(Saved data entries)
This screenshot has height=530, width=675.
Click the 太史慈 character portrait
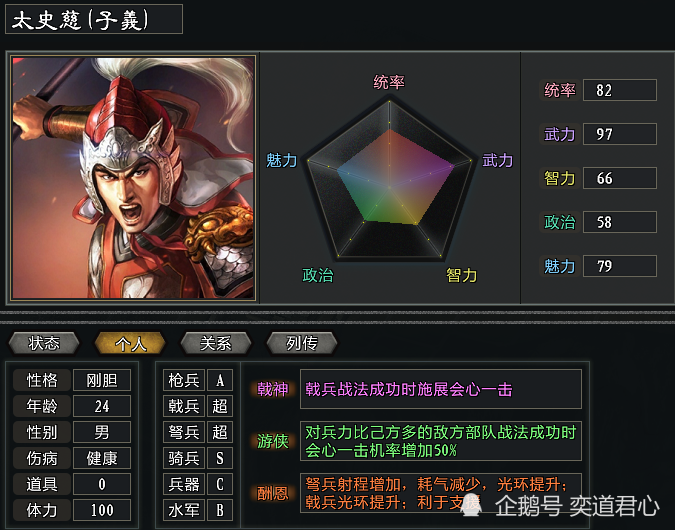click(133, 177)
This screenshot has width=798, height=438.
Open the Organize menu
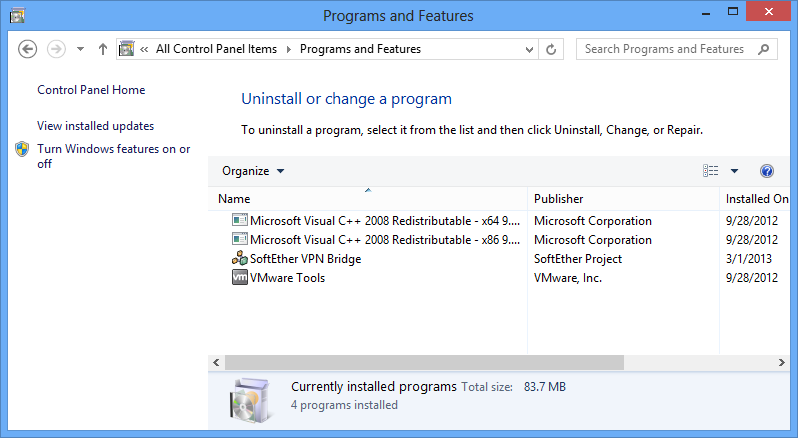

## Task goal:
Look over the records above and filter for each line with the word "This".

## Problem solution:
This screenshot has height=530, width=675.
This screenshot has width=798, height=438.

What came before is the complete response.